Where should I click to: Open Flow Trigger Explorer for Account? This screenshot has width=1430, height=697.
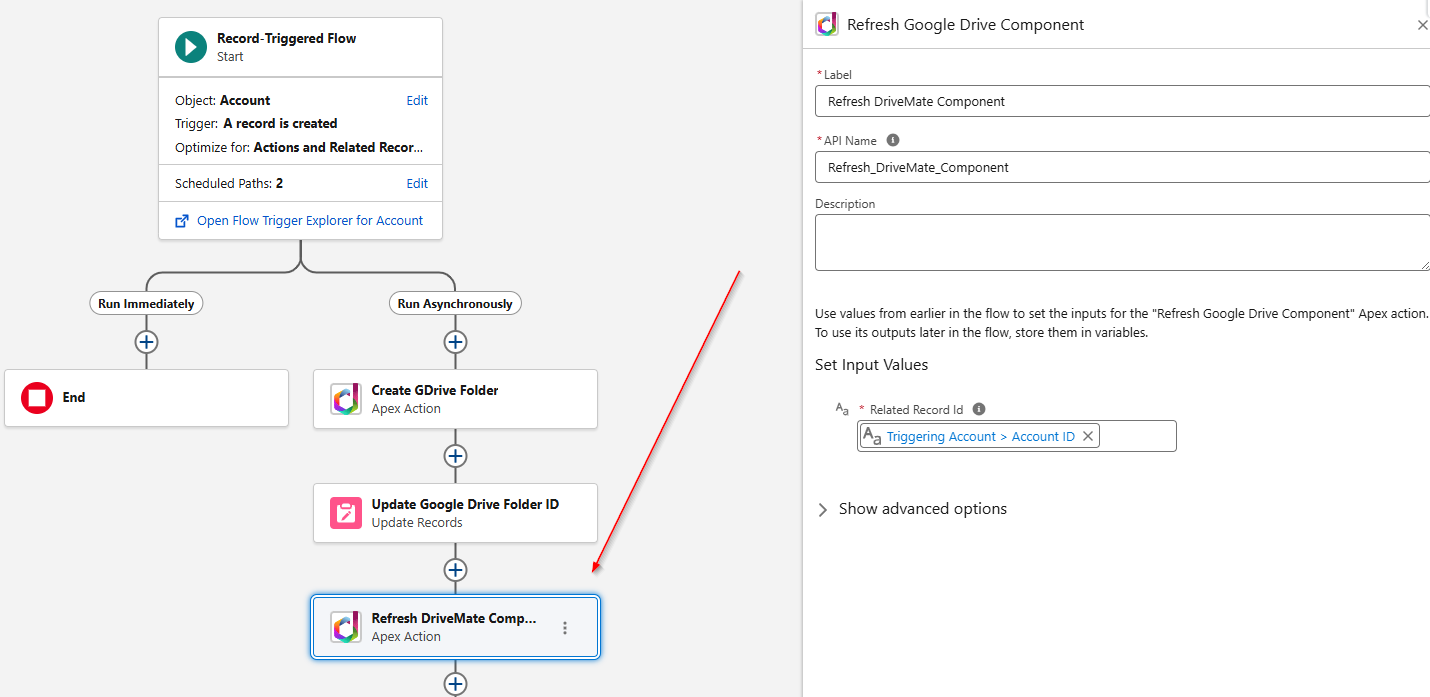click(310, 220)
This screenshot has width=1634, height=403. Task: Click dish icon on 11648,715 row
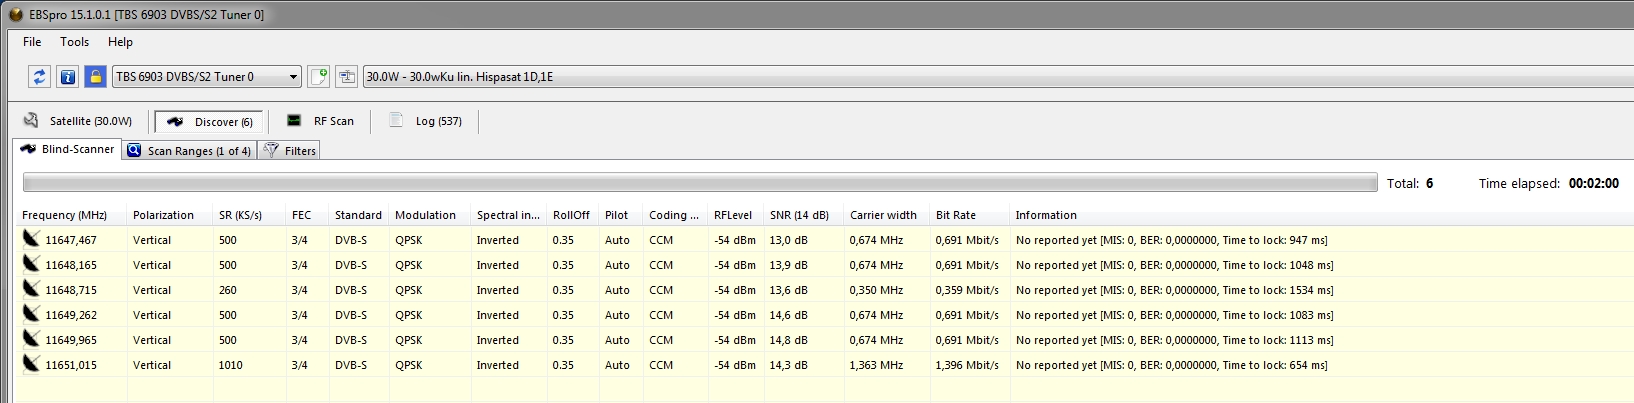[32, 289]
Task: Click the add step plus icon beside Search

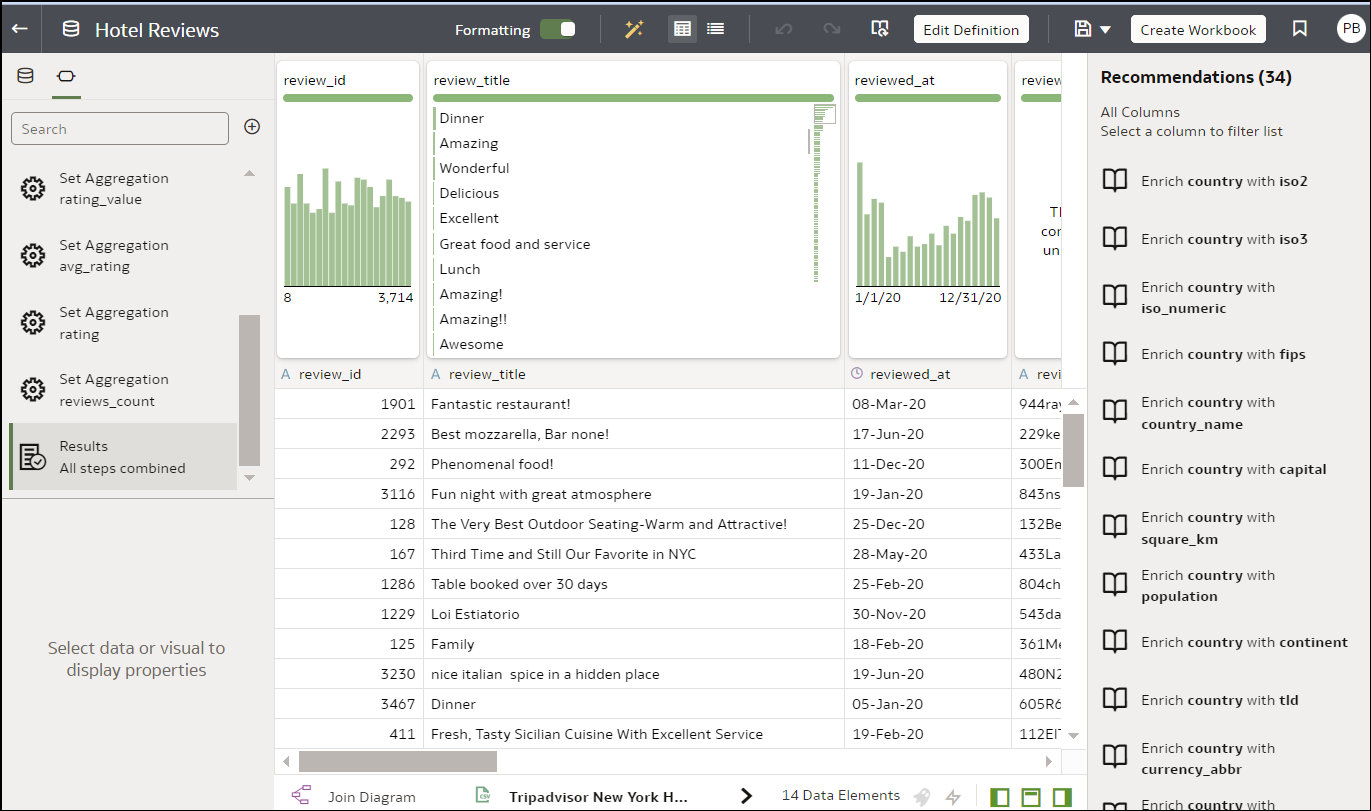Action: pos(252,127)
○ ○ ○ ○ ○
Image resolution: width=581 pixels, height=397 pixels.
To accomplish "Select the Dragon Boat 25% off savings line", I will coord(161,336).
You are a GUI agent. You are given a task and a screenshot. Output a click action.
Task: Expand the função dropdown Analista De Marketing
○ ○ ○ ○ ○
Look in the material above for the line with "Image resolution: width=581" and the line with "Task: Expand the", and transcribe exactly those lines and all lines between them, nothing more.

Image resolution: width=581 pixels, height=397 pixels.
To accomplish "Select the Dragon Boat 25% off savings line", I will coord(161,336).
You are a GUI agent. You are given a task and a screenshot. Output a click action.
Task: Expand the função dropdown Analista De Marketing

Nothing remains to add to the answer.